Doctors carefully review the person's symptoms and do a physical examination to exclude physical causes of amnesia. Tests, including magnetic resonance imaging (MRI), electroencephalography (EEG), and blood tests for toxins and drugs, are sometimes needed to exclude physical causes. A psychologic examination is also done. Special psychologic tests often help doctors better characterize and understand the person's dissociative experiences and thus develop a treatment plan.
Treatment and Prognosis
Doctors begin treatment by helping people feel safe and secure. If the missing memories are not spontaneously recalled or if the need to recall the memories is urgent, memory retrieval techniques are often successful. Using hypnosis or drug-facilitated interviews (interviews conducted after a sedative such as a barbiturate or benzodiazepine is given intravenously), doctors question people about the past. Doctors use hypnosis and drug-facilitated interviews to reduce the anxiety associated with the period for which there are gaps in memory and to penetrate or bypass the defenses people have created to protect themselves from recalling painful experiences or conflicts. However, doctors must be careful not to suggest what should be recalled or to cause extreme anxiety. Furthermore, memories recalled through such techniques may not be accurate and may require confirmation from another person or source. Therefore, before hypnosis or a drug-facilitated interview, doctors inform people that memories retrieved with these techniques may or may not be accurate and ask for consent to proceed.

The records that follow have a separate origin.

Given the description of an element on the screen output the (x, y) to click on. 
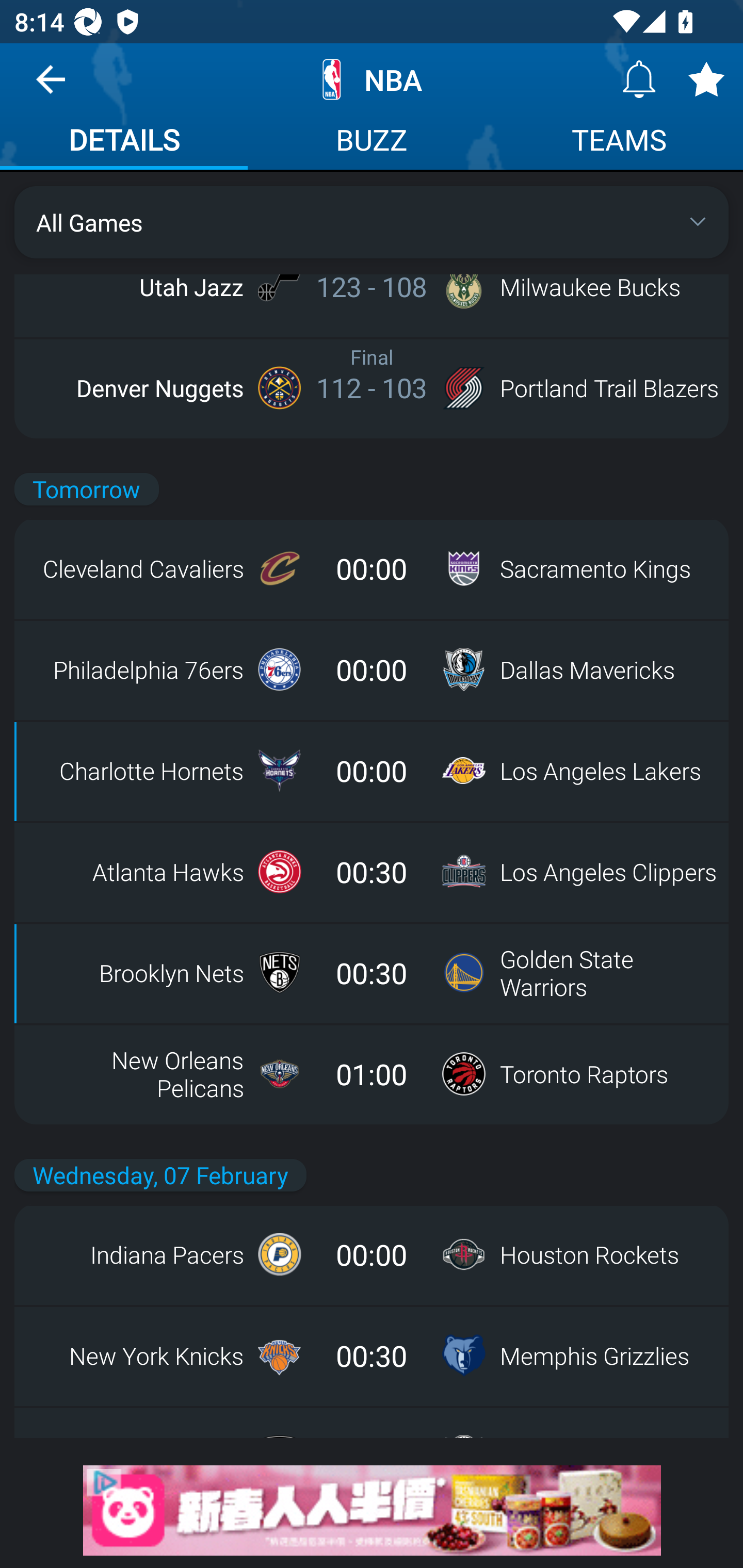
Navigate up (50, 86)
DETAILS (123, 142)
BUZZ (371, 142)
TEAMS (619, 142)
All Games (371, 222)
Utah Jazz Final 123 - 108 Milwaukee Bucks (371, 286)
Cleveland Cavaliers 00:00 Sacramento Kings (371, 568)
Philadelphia 76ers 00:00 Dallas Mavericks (371, 669)
Charlotte Hornets 00:00 Los Angeles Lakers (371, 770)
Atlanta Hawks 00:30 Los Angeles Clippers (371, 871)
Brooklyn Nets 00:30 Golden State Warriors (371, 972)
New Orleans Pelicans 01:00 Toronto Raptors (371, 1073)
Indiana Pacers 00:00 Houston Rockets (371, 1254)
New York Knicks 00:30 Memphis Grizzlies (371, 1355)
mg0gkqli_320x50 (371, 1509)
Given the description of an element on the screen output the (x, y) to click on. 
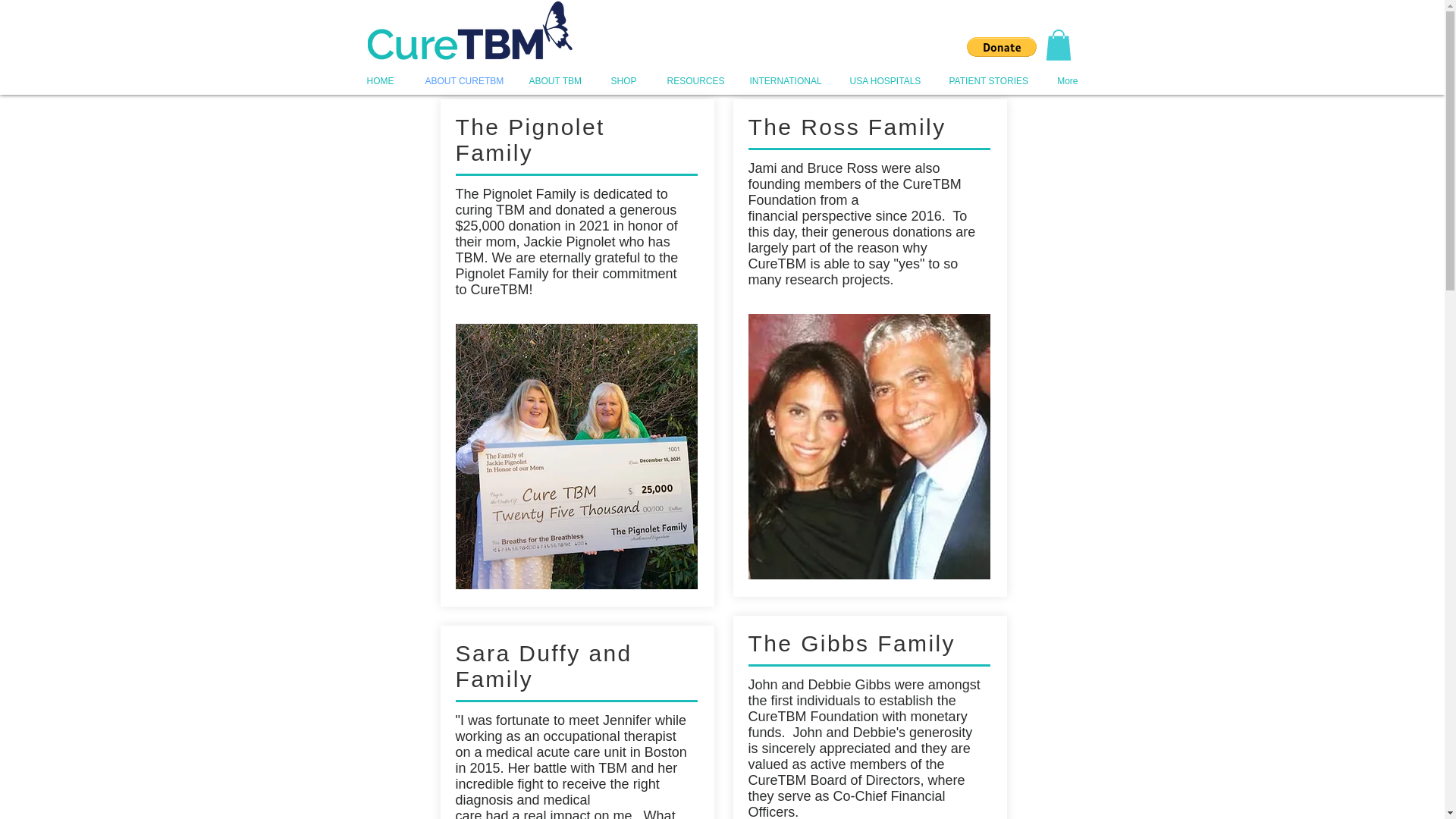
RESOURCES (691, 81)
HOME (379, 81)
ABOUT CURETBM (461, 81)
ABOUT TBM (553, 81)
PATIENT STORIES (987, 81)
SHOP (622, 81)
INTERNATIONAL (783, 81)
USA HOSPITALS (883, 81)
Given the description of an element on the screen output the (x, y) to click on. 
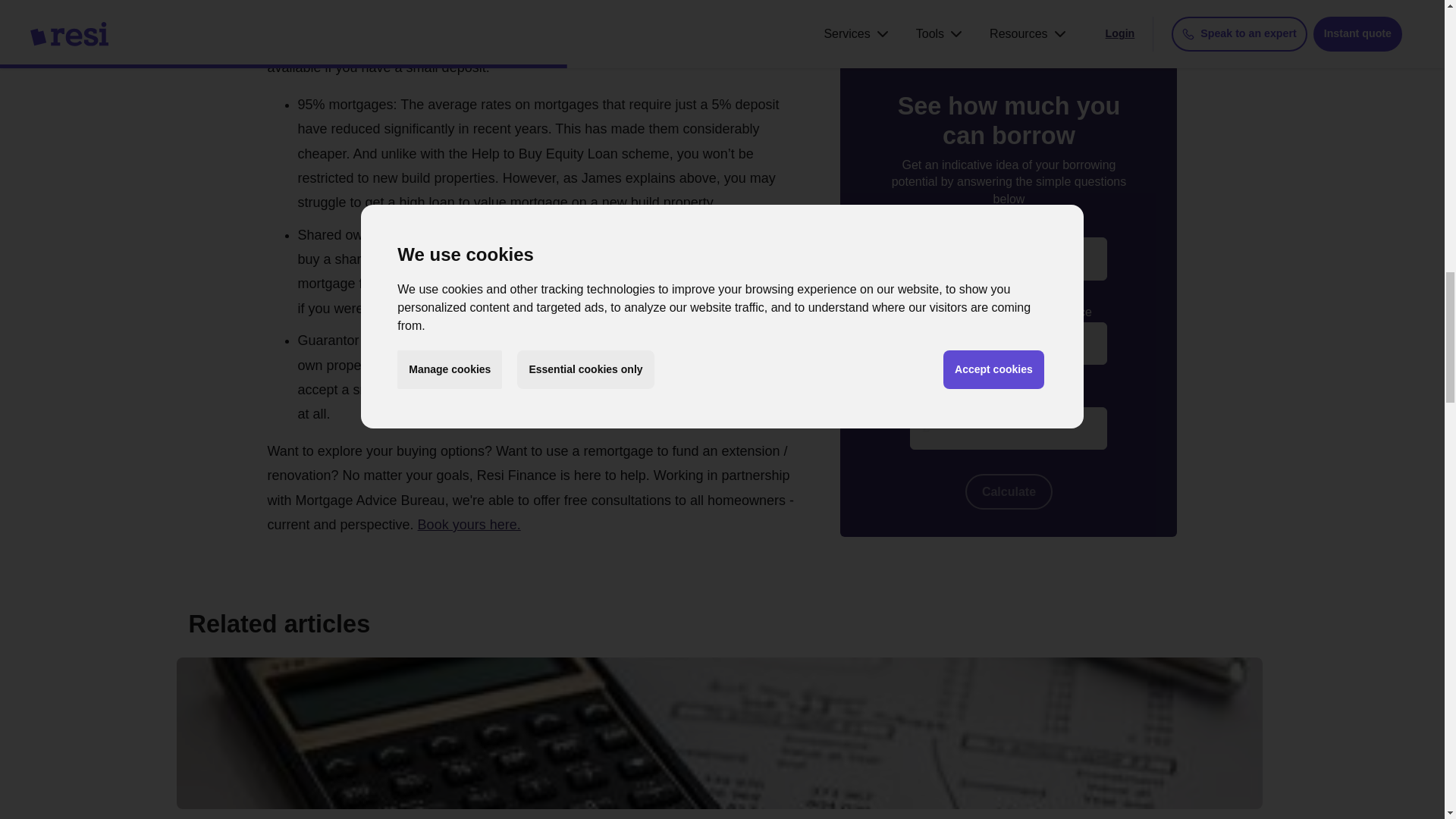
Find out more about shared ownership here. (659, 308)
Book yours here. (469, 524)
Given the description of an element on the screen output the (x, y) to click on. 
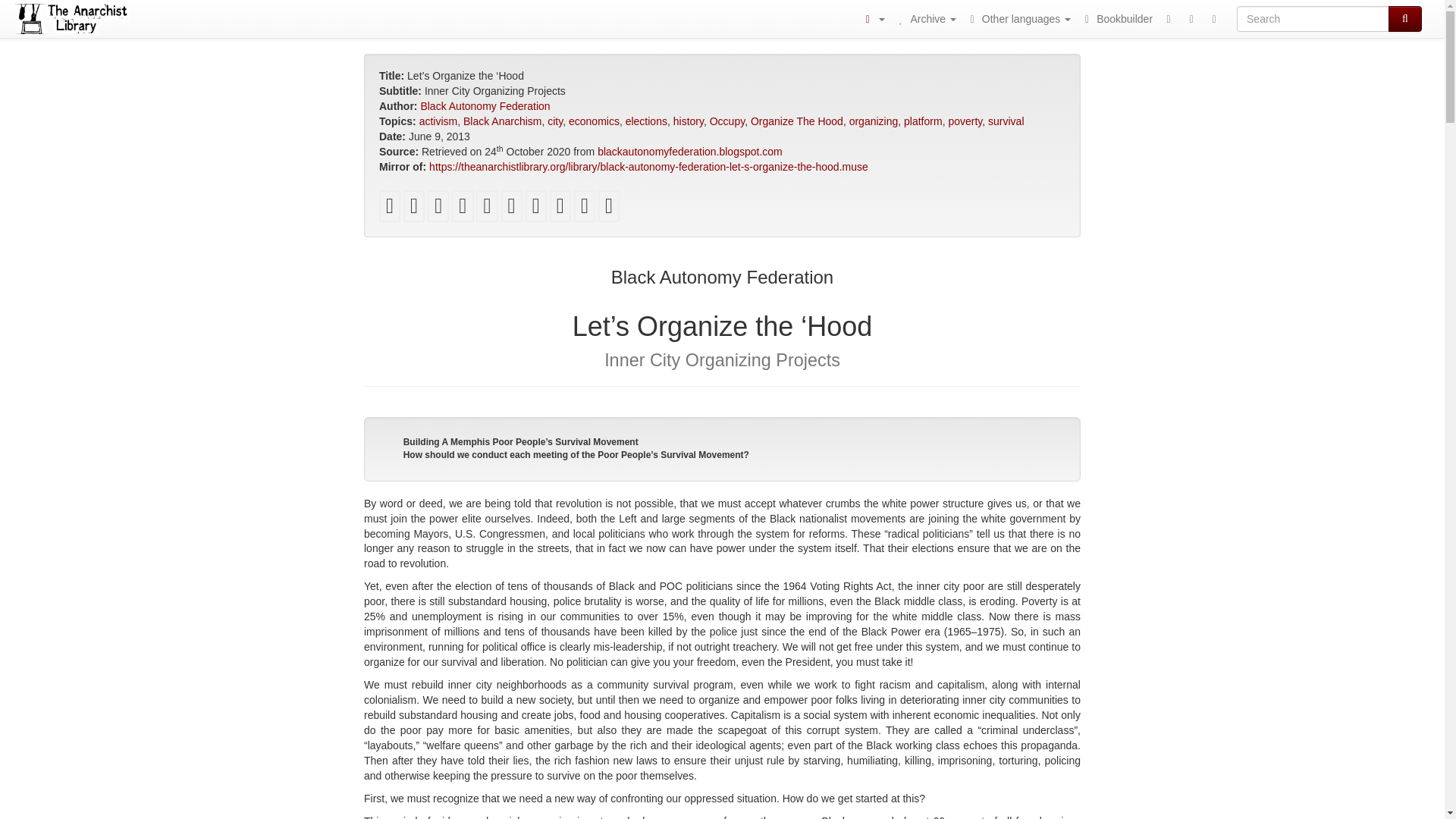
activism (438, 121)
Bookbuilder (1116, 18)
Search (1405, 18)
Black Anarchism (502, 121)
city (554, 121)
Black Autonomy Federation (485, 105)
Other languages (1017, 18)
texts by authors, title, topic... (924, 18)
elections (646, 121)
Archive (924, 18)
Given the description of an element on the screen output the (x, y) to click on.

Filling in the memory gap to the greatest extent possible helps restore continuity to personal identity and sense of self. Once amnesia has resolved, continued psychotherapy helps people understand the trauma or conflicts that caused the disorder, find ways to resolve them, and move on with their life.
Most people recover what appears to be their missing memories and resolve the conflicts that caused the amnesia. However, some people never break through the barriers that prevent them from reconstructing their missing past.